**Instructions**
(1) Answer these questions from the text on state-funded Medicaid for undocumented immigrants:
(a) According to most sources, how many states plus the District of Columbia have extended state-funded coverage to some undocumented adults?
(b) Roughly how many states provide state-funded Medicaid or CHIP-like coverage to undocumented children?
(c) Which two trackers does the text name as the primary catalogs used by advocates and reporters?
(2) List every state that the text on state-funded Medicaid for undocumented immigrants names as having a state-funded program for at least some undocumented adults. Leave out the District of Columbia.
(3) Continue the text on state-funded Medicaid for undocumented immigrants, starting after its final sentence.

BEGIN Text block

Which states provide state‑funded Medicaid or Medicaid‑like programs to undocumented adults and children?
Executive summary
A growing minority of states now use only state dollars to provide Medicaid or Medicaid‑like coverage to undocumented immigrants: most sources identify seven states plus the District of Columbia that have extended state‑funded coverage to some undocumented adults, and roughly 14 states (including those seven) plus DC that provide state‑funded Medicaid or CHIP‑like coverage to undocumented children and, in many cases, pregnant people [1] [2] [3]. These programs vary widely in scope, enrollment status, and political vulnerability — some offer full Medicaid benefits to all low‑income residents regardless of immigration status, others run limited programs or have paused enrollment [4] [5] [2].
1. Which states cover undocumented adults (the short list and caveats)
Multiple policy trackers and reporting consistently list California, Colorado, Illinois, Minnesota, New York, Oregon, and Washington — plus the District of Columbia — as jurisdictions that have created state‑funded programs to extend Medicaid or Medicaid‑equivalent benefits to at least some undocumented adults [1] [3] [5]. That headline list obscures important caveats: several programs have enrollment caps, temporary pauses, or sunset dates; California and Minnesota, for example, have implemented program changes and enrollment pauses or time‑limited policies that affect new applicants and future coverage [5] [2]. Sources differ slightly in counting because states add, modify, or restrict programs frequently; the NILC and KFF trackers cited here are the primary catalogs used by advocates and reporters [6] [7] [3].

END Text block
BEGIN Exercise data

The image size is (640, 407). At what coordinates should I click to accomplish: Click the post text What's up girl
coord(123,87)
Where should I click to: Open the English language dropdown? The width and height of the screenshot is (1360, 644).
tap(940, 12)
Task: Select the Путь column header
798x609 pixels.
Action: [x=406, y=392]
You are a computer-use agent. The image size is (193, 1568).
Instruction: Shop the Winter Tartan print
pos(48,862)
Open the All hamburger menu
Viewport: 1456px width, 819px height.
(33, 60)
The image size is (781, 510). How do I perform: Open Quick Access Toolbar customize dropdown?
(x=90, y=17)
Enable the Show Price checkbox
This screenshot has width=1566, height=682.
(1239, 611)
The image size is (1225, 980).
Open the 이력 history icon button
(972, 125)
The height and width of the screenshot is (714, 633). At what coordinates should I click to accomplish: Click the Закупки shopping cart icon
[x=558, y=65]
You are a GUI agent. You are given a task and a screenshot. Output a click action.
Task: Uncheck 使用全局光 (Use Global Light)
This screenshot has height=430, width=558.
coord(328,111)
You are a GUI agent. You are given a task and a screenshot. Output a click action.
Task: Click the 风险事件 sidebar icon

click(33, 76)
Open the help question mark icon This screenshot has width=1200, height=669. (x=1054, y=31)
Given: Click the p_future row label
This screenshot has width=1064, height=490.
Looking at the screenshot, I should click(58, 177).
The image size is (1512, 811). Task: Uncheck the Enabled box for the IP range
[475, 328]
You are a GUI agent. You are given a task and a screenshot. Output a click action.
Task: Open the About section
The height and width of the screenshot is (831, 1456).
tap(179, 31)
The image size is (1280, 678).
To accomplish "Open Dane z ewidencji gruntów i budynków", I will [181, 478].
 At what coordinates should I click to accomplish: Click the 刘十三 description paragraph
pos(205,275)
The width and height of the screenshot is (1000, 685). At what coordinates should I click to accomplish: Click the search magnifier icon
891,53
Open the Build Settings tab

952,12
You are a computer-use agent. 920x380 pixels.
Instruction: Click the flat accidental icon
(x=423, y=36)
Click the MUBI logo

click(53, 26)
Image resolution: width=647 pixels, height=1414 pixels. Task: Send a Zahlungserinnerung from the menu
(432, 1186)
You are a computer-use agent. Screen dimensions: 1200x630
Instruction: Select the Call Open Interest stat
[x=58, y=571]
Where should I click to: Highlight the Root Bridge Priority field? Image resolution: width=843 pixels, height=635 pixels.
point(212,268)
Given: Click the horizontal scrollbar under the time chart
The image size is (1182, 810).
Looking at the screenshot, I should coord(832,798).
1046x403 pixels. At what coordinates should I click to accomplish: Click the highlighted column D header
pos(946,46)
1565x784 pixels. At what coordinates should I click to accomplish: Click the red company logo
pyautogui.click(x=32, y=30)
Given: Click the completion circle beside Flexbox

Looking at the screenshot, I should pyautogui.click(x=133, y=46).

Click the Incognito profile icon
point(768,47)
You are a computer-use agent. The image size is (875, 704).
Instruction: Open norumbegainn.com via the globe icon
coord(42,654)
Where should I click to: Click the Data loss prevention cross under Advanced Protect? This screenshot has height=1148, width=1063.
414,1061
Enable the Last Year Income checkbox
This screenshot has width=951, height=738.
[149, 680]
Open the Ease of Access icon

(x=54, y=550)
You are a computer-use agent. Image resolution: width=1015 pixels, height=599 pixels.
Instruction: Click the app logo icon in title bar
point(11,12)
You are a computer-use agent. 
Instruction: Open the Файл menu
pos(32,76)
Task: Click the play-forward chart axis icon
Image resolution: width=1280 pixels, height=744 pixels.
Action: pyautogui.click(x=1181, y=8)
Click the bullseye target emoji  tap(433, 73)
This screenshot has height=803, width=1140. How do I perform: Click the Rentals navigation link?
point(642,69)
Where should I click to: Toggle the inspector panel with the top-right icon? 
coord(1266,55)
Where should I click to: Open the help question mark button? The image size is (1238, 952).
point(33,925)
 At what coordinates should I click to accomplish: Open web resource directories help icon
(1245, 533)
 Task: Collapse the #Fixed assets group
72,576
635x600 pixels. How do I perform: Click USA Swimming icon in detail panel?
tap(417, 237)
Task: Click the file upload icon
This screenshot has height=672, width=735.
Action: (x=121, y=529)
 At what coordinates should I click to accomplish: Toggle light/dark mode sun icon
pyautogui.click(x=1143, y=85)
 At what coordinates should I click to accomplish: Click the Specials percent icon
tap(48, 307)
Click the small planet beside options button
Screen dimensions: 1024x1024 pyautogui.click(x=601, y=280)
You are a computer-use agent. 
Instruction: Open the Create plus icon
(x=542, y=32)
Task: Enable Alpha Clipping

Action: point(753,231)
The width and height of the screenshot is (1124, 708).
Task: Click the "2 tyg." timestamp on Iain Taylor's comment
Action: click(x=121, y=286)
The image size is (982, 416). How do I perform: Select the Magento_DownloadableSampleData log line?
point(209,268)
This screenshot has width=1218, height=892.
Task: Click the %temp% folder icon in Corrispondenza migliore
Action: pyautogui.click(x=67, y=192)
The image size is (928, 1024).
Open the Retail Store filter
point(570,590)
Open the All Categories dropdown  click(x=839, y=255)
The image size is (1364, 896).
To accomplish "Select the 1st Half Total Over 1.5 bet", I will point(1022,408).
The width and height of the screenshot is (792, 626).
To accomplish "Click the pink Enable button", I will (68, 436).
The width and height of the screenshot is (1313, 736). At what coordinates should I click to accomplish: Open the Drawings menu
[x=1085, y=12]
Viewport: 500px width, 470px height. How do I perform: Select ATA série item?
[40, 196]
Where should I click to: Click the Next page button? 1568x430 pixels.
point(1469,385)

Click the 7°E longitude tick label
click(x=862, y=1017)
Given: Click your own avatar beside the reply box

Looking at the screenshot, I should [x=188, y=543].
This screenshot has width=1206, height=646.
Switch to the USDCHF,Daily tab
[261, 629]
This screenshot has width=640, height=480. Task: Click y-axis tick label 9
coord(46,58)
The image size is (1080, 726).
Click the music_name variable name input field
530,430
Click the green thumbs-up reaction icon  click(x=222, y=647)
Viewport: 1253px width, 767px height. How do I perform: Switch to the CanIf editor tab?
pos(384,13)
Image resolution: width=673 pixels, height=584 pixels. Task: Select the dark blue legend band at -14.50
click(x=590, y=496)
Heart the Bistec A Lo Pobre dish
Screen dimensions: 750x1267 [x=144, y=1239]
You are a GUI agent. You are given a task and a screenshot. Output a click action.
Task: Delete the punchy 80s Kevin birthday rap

END Exercise data

**Your written answers**
(1)
(a) Seven states plus the District of Columbia.
(b) Roughly 14 states (including the seven), plus DC.
(c) The NILC and KFF trackers.

(2) California, Colorado, Illinois, Minnesota, New York, Oregon, Washington

(3)
2. Children and pregnant people: broader state action
A larger group of states — commonly reported as 14 states plus DC — use state funds or state‑administered federal options to provide Medicaid or CHIP‑like coverage to children and often to pregnant people regardless of immigration status [2] [6]. Advocacy and legal trackers emphasize that while federally funded Medicaid/CHIP is limited to certain lawful immigrant categories, states may and do adopt options or fully state‑fund programs to cover children and prenatal care, and many have chosen to do so to reduce pediatric uninsured rates and protect maternal health [7] [8].
3. Full‑benefit states: California and Oregon as exemplars
Two states, California and Oregon, have gone the farthest by funding full Medicaid benefits for all low‑income residents who would otherwise qualify but for their immigration status — effectively making comprehensive Medicaid‑equivalent coverage available regardless of immigration status in those jurisdictions [4]. Even in these cases, policy details matter: California’s program timelines, benefit packages, and future enrollment rules have been adjusted, and proposed state changes (premiums, benefit limits, pauses) have been publicly announced — demonstrating how expansive programs remain politically and administratively fragile [5].
4. Federal constraints and the political pressure on state programs
These state innovations exist against a shifting federal backdrop: longstanding federal rules already bar undocumented immigrants from federally funded Medicaid and CHIP, and recent federal legislation and proposed measures (e.g., the “One Big Beautiful Bill” provisions) threaten to reduce federal matching funds or impose penalties on states that self‑fund immigrant coverage, which could make state programs costlier or prompt rollback [9] [10] [11]. Analysts warn that federal changes scheduled in the mid‑2020s will change which lawfully present immigrants are eligible for federal matching funds and could indirectly pressure states to narrow state‑funded programs for undocumented residents [8] [12].
5. Why counts differ and why details matter
Public reporting and policy trackers disagree on exact counts because programs differ (full Medicaid benefits vs. limited prenatal or child coverage vs. marketplace subsidies), enrollment windows and caps shift, and states continue to enact or rescind policies — all of which produce fluid tallies [7] [2]. Reliable conclusions require consulting up‑to‑date state tables or maps (e.g., NILC, KFF), because a state listed as offering coverage one month may have closed enrollment, scaled benefits back, or passed new fiscal measures the next [6] [5].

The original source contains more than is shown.